Records contained in a dataset

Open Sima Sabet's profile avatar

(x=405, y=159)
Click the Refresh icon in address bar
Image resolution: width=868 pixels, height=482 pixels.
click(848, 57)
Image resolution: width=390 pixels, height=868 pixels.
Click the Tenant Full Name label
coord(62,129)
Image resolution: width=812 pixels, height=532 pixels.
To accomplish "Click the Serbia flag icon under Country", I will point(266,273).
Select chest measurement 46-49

---

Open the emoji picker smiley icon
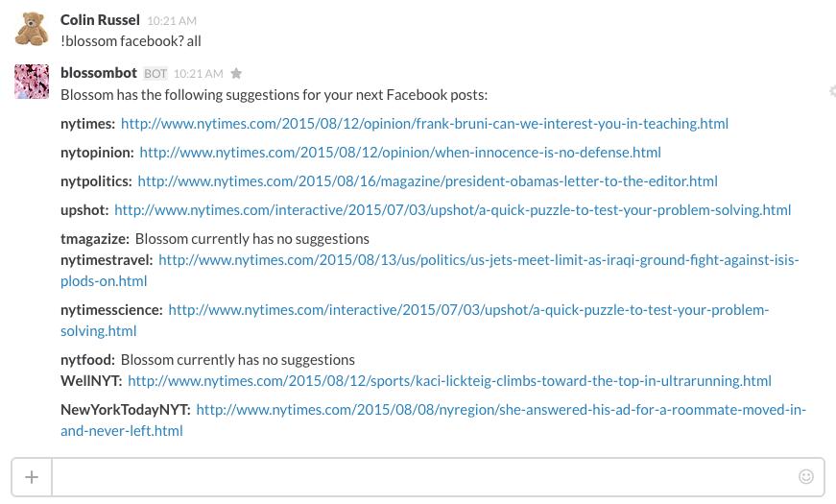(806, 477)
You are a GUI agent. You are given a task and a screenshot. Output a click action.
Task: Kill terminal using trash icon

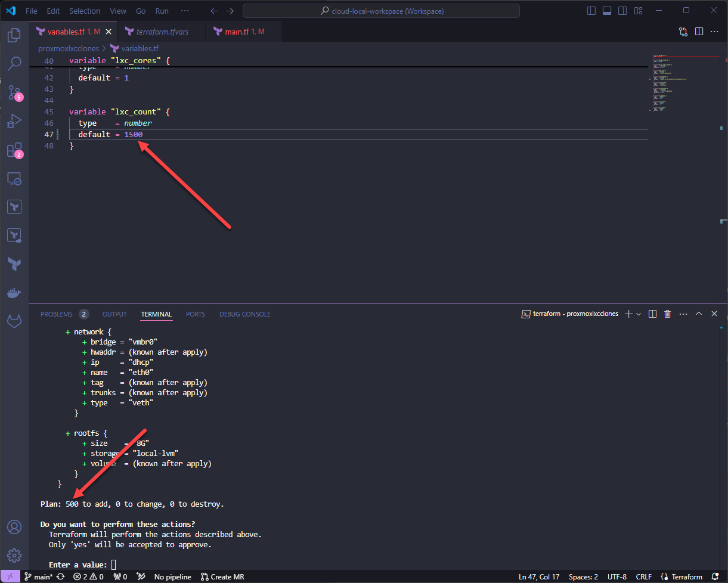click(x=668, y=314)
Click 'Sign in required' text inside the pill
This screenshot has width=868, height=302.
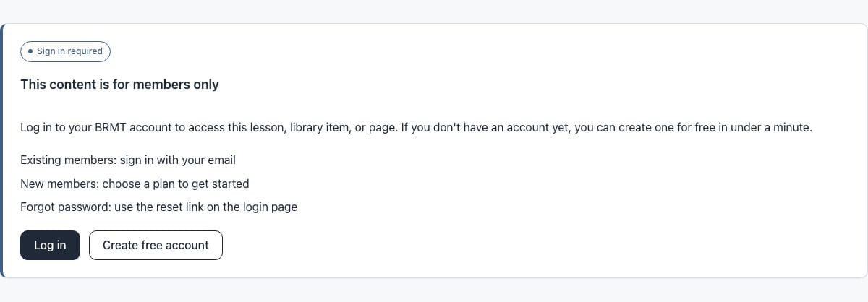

* * *

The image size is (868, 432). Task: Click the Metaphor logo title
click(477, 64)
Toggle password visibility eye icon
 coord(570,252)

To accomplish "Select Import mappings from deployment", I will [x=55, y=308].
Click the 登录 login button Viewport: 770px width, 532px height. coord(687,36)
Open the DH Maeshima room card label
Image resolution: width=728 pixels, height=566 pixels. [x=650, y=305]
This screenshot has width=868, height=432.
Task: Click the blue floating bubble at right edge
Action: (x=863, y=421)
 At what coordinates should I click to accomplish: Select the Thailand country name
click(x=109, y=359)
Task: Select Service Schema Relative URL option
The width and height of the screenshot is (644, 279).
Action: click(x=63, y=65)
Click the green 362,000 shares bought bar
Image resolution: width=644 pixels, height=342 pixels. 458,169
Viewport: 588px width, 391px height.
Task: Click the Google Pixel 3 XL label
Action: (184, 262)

[Exercise brief] Both the line containing "Open Sima Sabet's profile avatar" and the line containing "Select chest measurement 46-49" belong in the answer. Print them and every line above that falls between them exactly, and no others.

[Solved problem]
Open Sima Sabet's profile avatar

(x=405, y=159)
Click the Refresh icon in address bar
Image resolution: width=868 pixels, height=482 pixels.
click(848, 57)
Image resolution: width=390 pixels, height=868 pixels.
Click the Tenant Full Name label
coord(62,129)
Image resolution: width=812 pixels, height=532 pixels.
To accomplish "Click the Serbia flag icon under Country", I will point(266,273).
Select chest measurement 46-49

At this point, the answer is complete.